Propofol or its combination with fentanyl or etomidate was used for sedation. All patients were monitored for the duration of the procedure. Blood pressure was measured every 5 min. Pulse oximetry was used. Electrocardiography was performed in selected cases with preexisting cardiac disease. All patients received 4 L/min oxygen via a nasal cannula throughout the procedure. After colonoscopy, the patients were disconnected from electronic monitoring and transferred to the recovery ward provided they had gained an adequate level of consciousness.

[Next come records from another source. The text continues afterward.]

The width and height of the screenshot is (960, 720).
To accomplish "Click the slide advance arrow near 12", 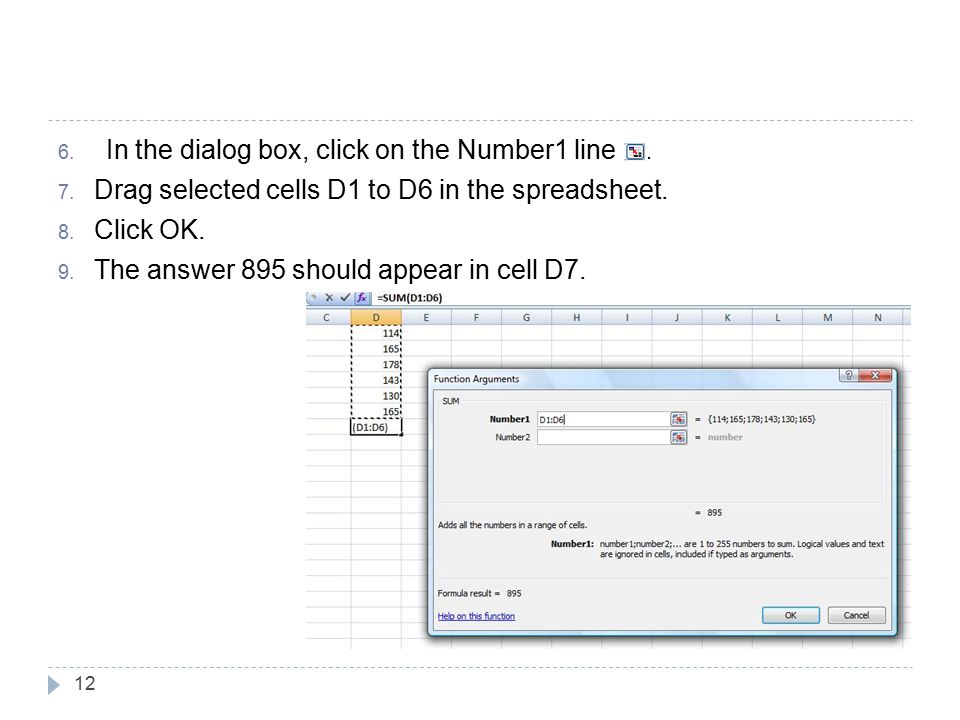I will pos(54,684).
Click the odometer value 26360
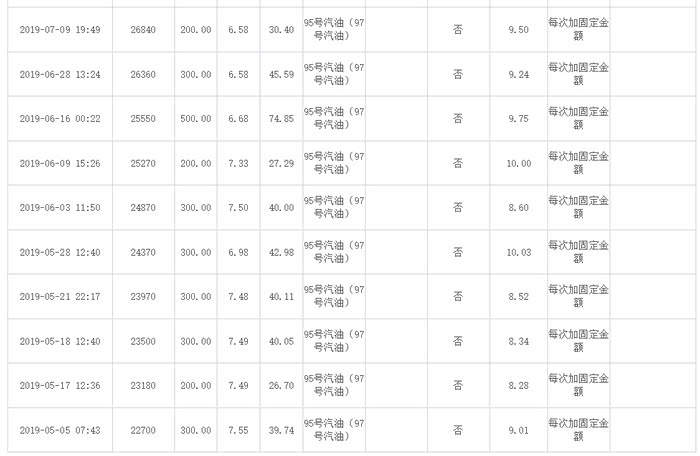Viewport: 700px width, 456px height. click(x=145, y=74)
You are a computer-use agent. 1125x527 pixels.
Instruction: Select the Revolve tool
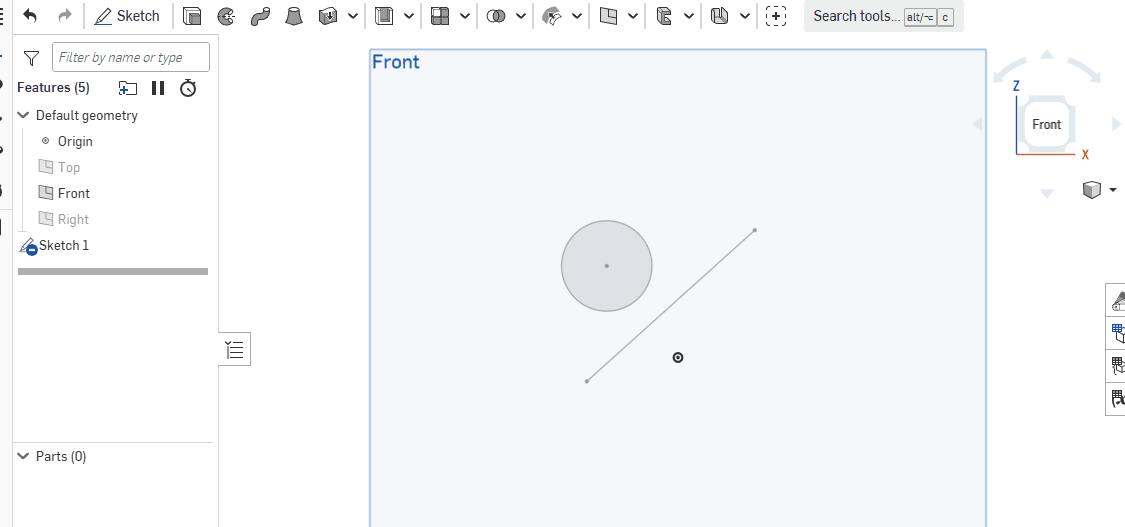[226, 16]
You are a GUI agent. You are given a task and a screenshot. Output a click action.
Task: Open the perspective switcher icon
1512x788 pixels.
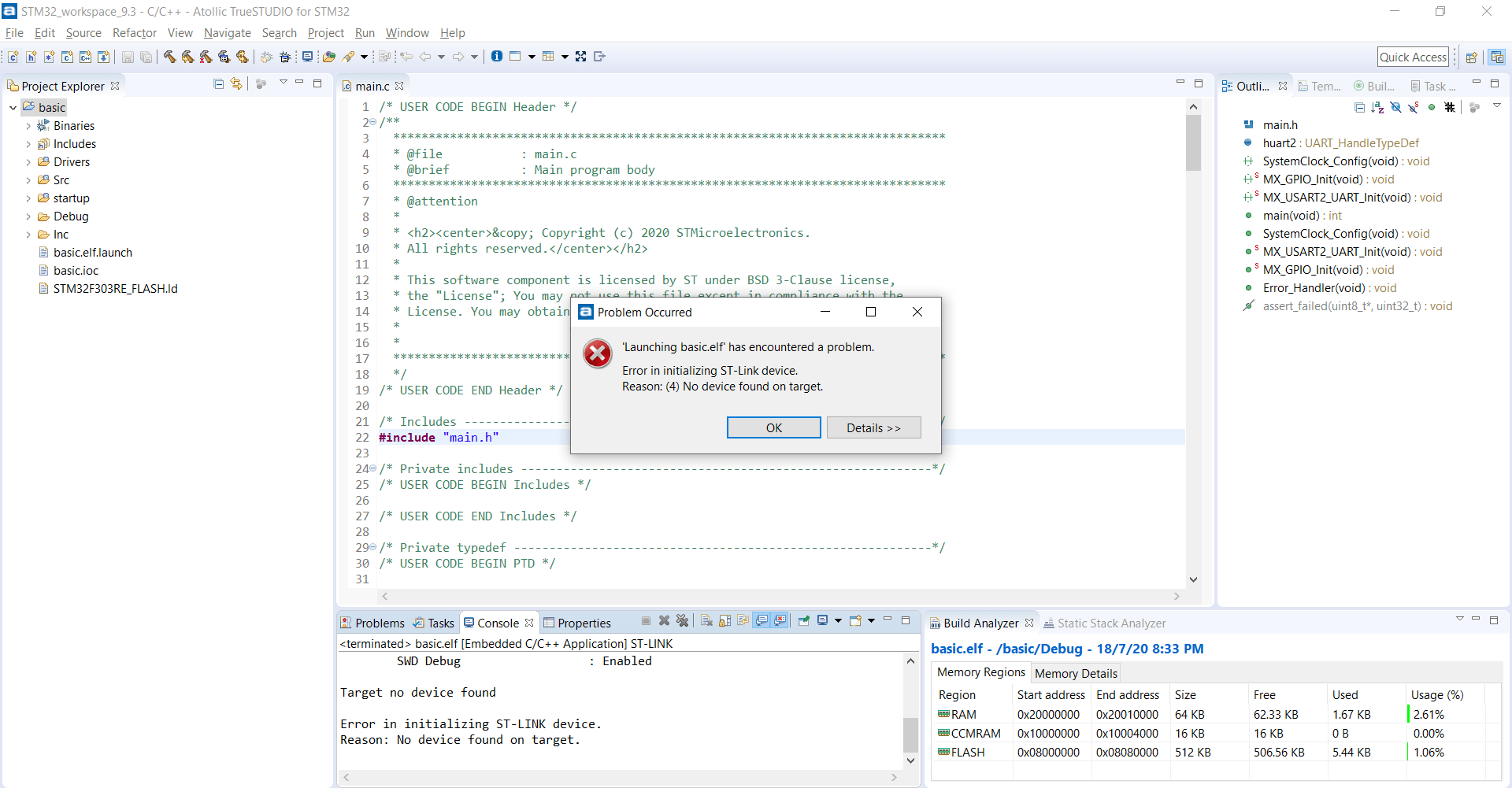(1471, 57)
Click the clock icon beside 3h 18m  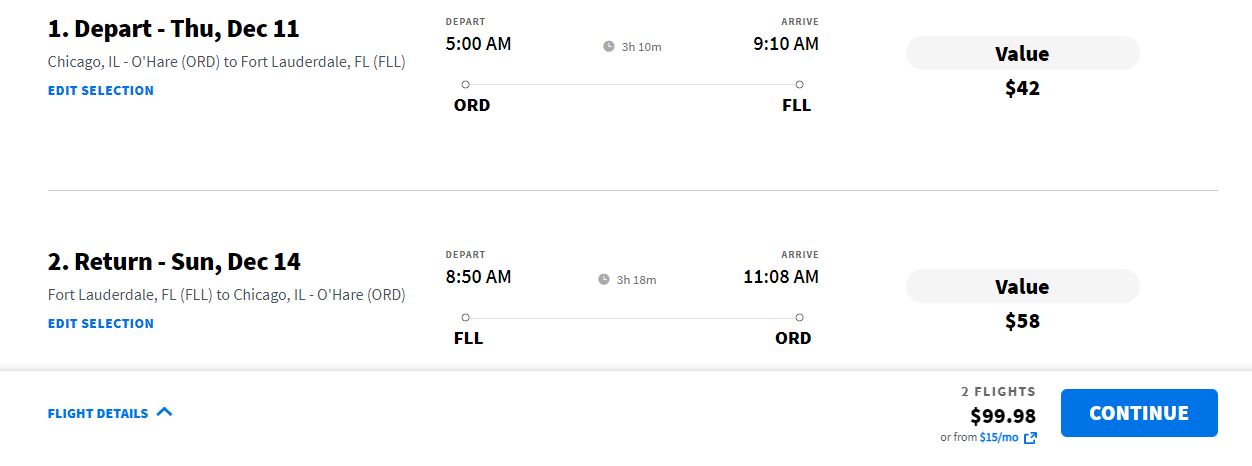603,279
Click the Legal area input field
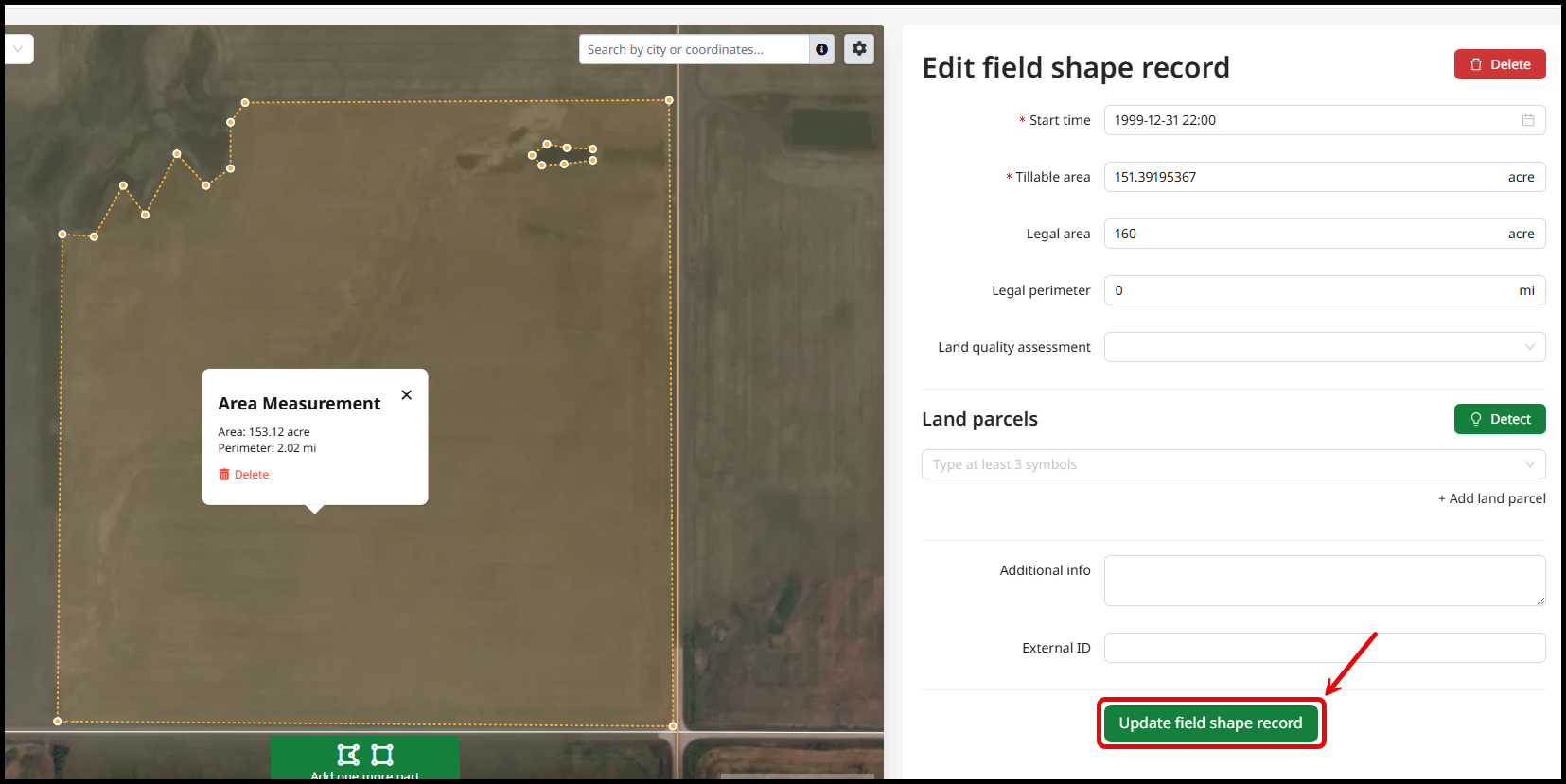 [1306, 234]

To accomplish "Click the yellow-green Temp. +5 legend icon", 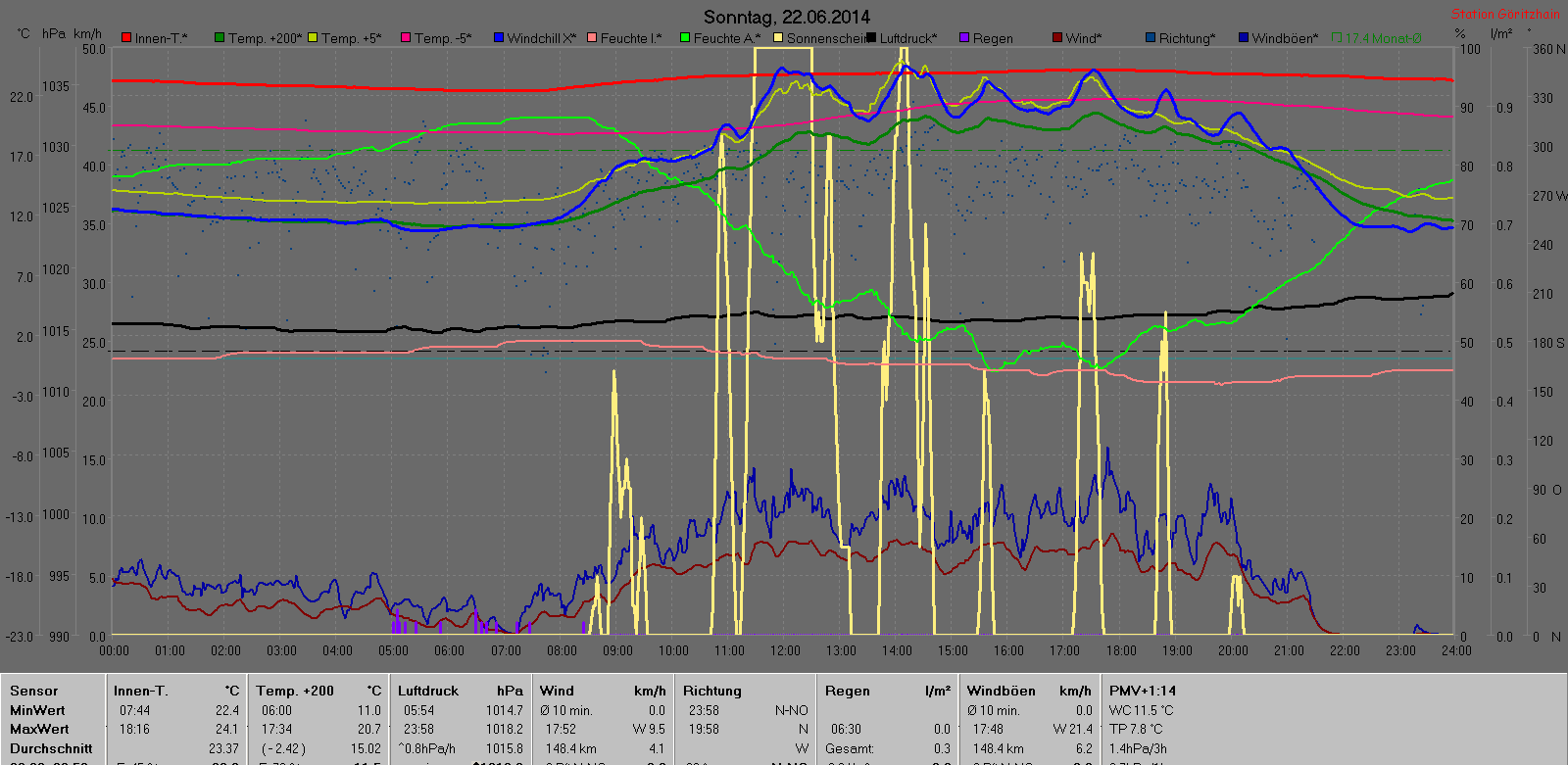I will pos(314,38).
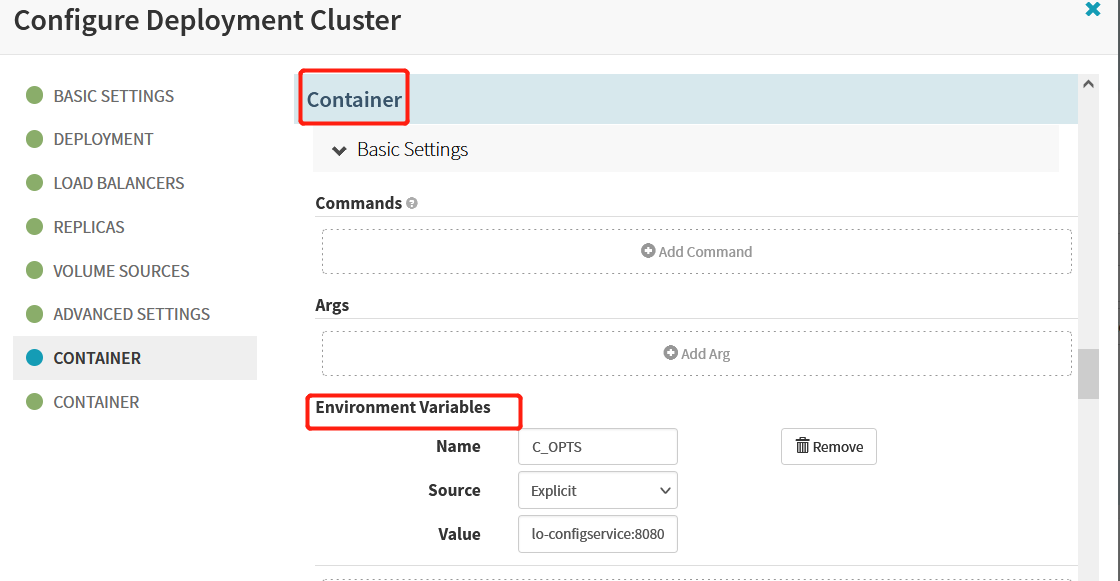Go to the Deployment section

click(104, 139)
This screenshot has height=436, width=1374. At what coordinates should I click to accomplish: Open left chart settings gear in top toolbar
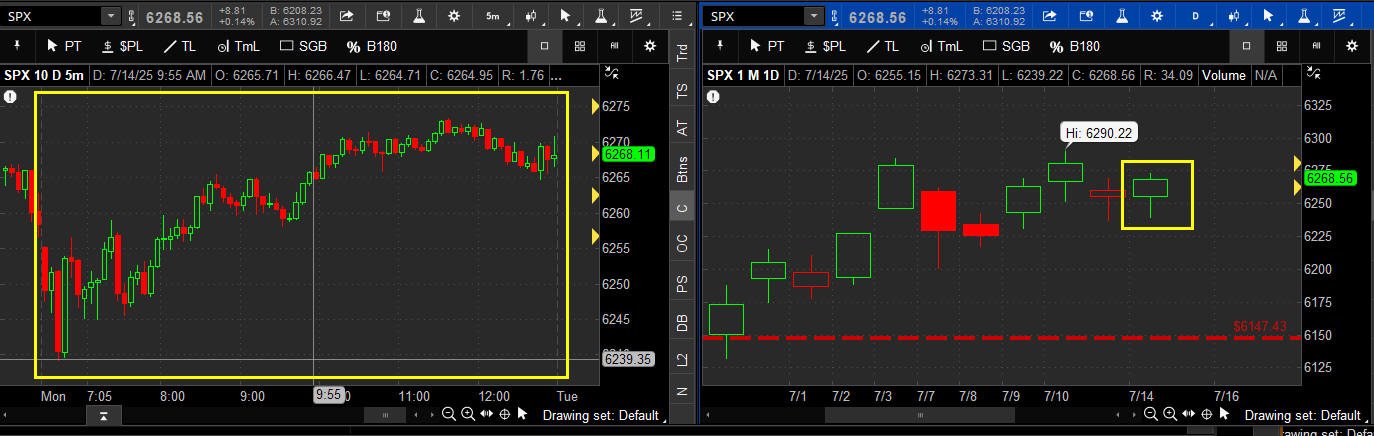(x=455, y=16)
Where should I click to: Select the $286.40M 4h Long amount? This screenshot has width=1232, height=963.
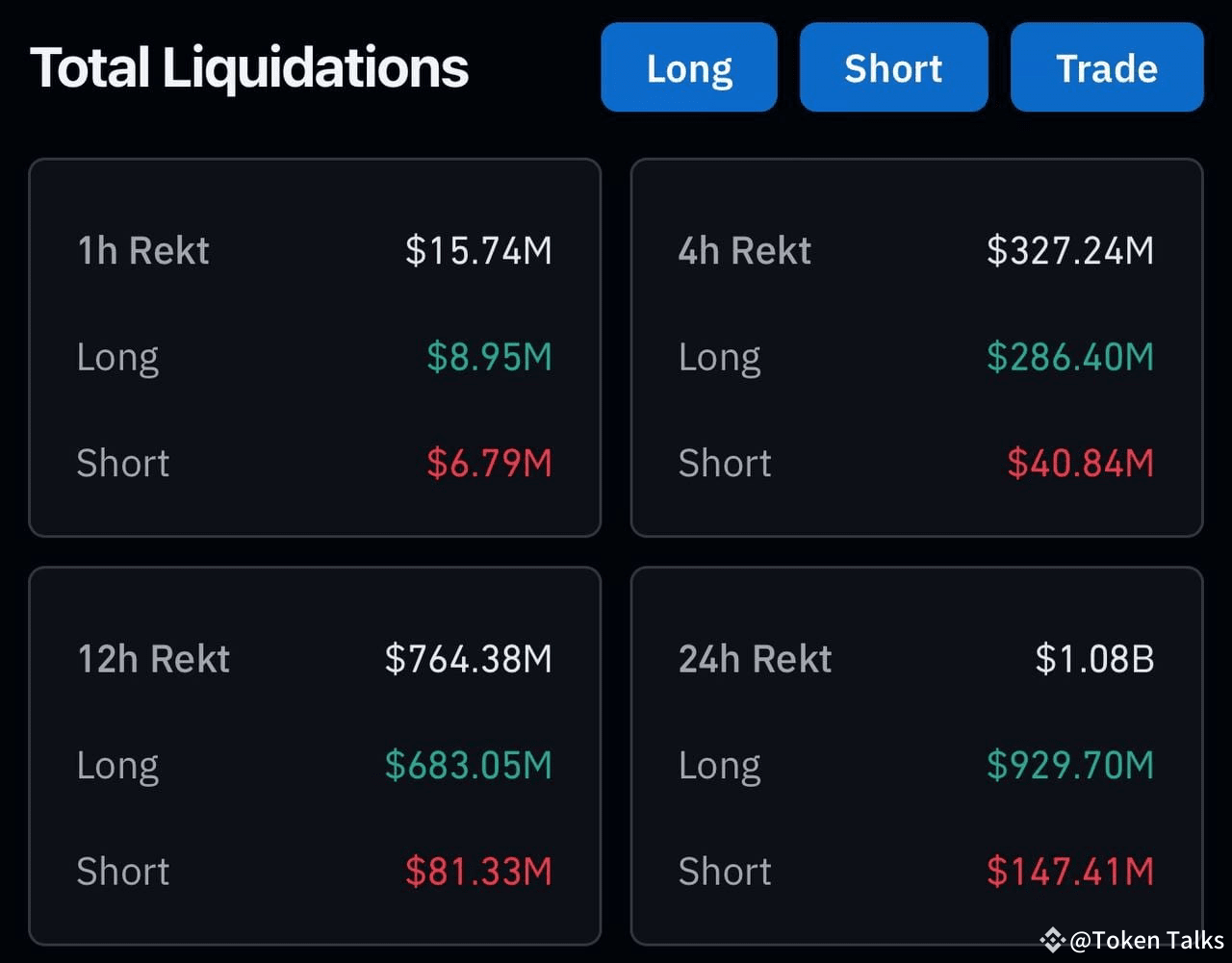click(1069, 357)

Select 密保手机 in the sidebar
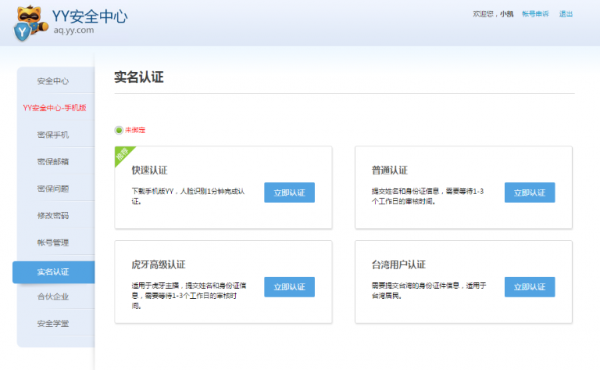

2.3. Pathological polyp evaluation

All polyps were sent to the Pathology Department for histopathological examination. All pathologists were board-certified. Polyps revealing serrated adenoma histology were considered adenomas in this trial, since the histo-morphology of serrated adenomas is between proliferative polyps and adenomas, but with high risk of malignant transformation.

2.4. Ethics

This study was approved by the Institutional Review Board and ethics committee of the Sichuan Academy of Medical Sciences & Sichuan Provincial People's Hospital. Written informed consent was obtained from all patients. The trial has been registered with the Chinese Clinical Trial Registry (ChiCTR) under the identifier ChiCTR-DDD-17012221.

2.5. Endpoints

The primary endpoint was polyp detection in the whole colon and rectum. Secondary endpoints were PDR and polyp morphology.

2.6. Statistical analysis

Continuous data were presented as means ± standard deviation (SD). For categorical data, absolute and relative frequencies were used. Univariable and multivariable logistic regression models were performed to identify the risk factors of the ADR. P < .05 was considered statistically significant. Statistical analysis was performed with SPSS 24.0 (IBM, USA).

3. Results

3.1. Patient and procedure characteristics

A total of 1197 patients were screened by colonoscopy; 139 cases did not meet the inclusion criteria: 22 with contraindication to biopsy, 69 with giant advanced CRC masses, three with a history of FAP/HNPCC, 12 with a history of IBD, and 33 not completing the procedure due to poor bowel preparation, stenosis, or other reasons. Thus, a total of 1058 patients were included in the final analysis.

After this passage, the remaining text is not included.